Intendanz Senftenberg: Experimentierfeld Lausitz
Was soll der Unsinn dauernd zu betonen, dass das Land keinen Einfluss auf das Theater hätte. Man ist sich in Potsdam über Jahrzehnte nur vollkommen uneinig, was man eigentlich will und betrachtet die Kultur in der Lausitz eben als andauerndes Experimentierfeld immer neuer Ideen, die dann scheitern. Im Endeffekt verscheucht man damit jeden, der sich da engagiert und verschlechtert die Basis auf der man arbeiten kann zusehends. Immer wieder geht es dabei auch schlicht um persönliche Fehden zwischen Personen, die sich auf verschiedenen Posten auf der kommunalen und Landesebene in Parlamenten und Regierungen für die Region und das Theater engagieren wollten. Das wirtschaftliche Aus (z.T. auch politisch gefördert und gewollt) von drei, vier gewichtigen Hauptsponsoren des Theaters verbessert die Lage auch nicht dringend.

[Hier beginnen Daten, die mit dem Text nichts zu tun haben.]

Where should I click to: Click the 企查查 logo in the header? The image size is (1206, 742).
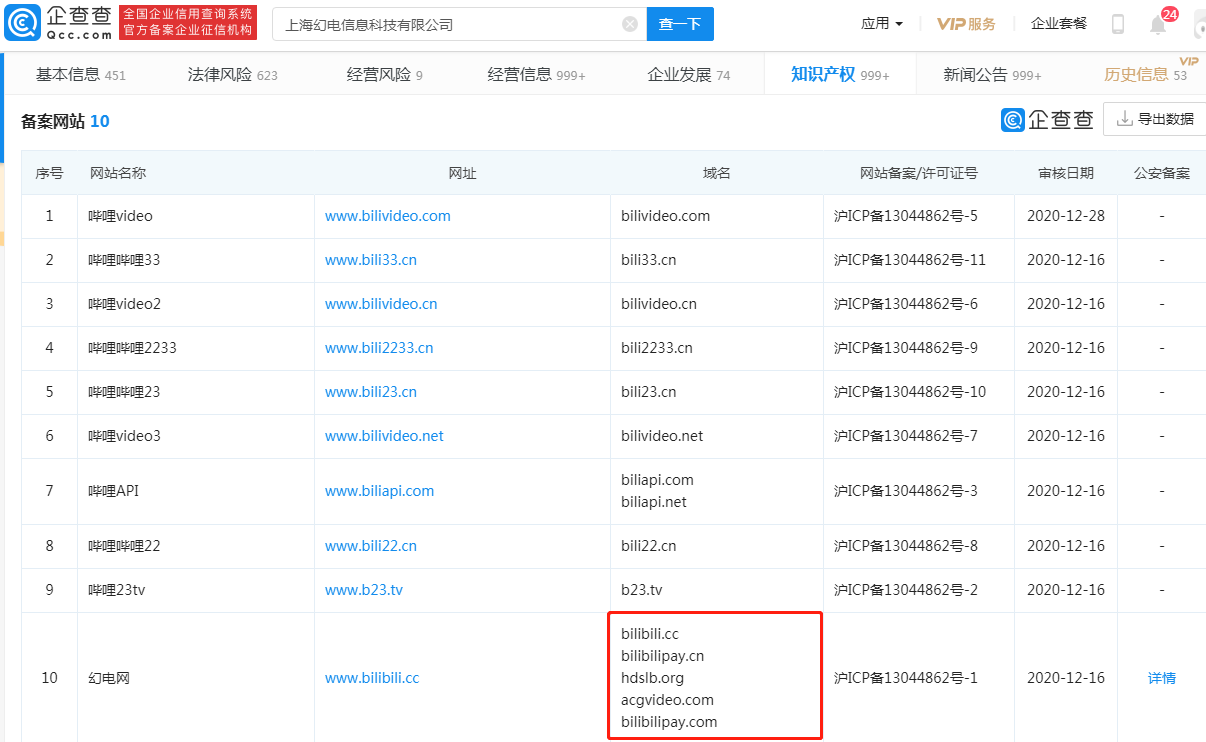point(60,23)
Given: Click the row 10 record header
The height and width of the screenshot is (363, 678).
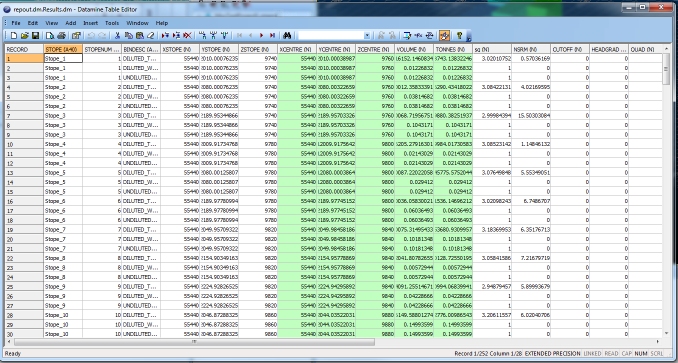Looking at the screenshot, I should coord(24,144).
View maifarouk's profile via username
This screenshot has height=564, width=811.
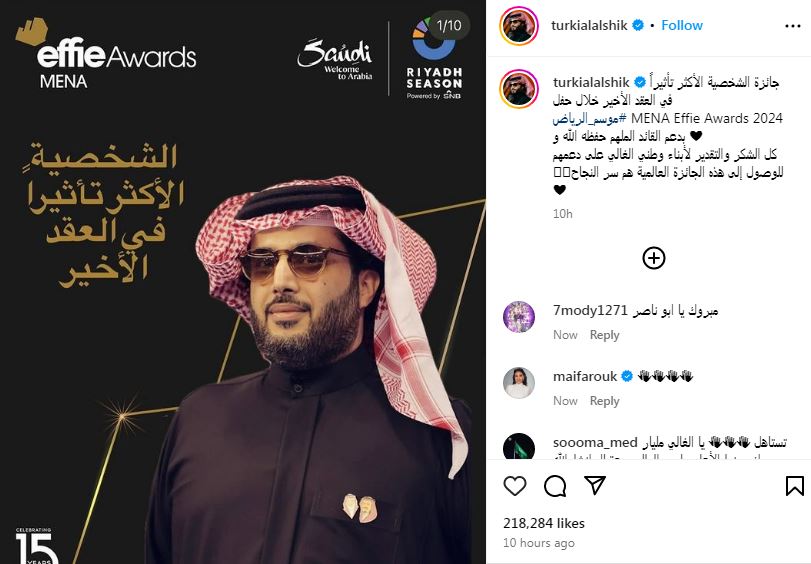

Intendanz Senftenberg: Im Landkreis
@mustafa: Mit dem Arbeitsrecht und den Vertragsauflösungen hat man in dem Landkreis öfter Probleme. Jahrelange Auseinandersetzungen um Busfahrer im Auftrag eines ehemals landkreiseigenen Unternehmens haben noch kein Ende gefunden. Hier und gibt es biologische Lösungen bei anderen Anstellungsverhältnissen. Ein vormaliger Intendant, der im Streit mit Land und Kreis ausschied und anderswo sein neues Glück suchte und im Ahoi zu finden glaubte, hat es dann dort auch wegen seines prominenten Anwalts zu bundespolitischem Aufsehen gebracht. So richtig glücklich wird wohl keiner irgendwo im Lande mit der Theaterkultur.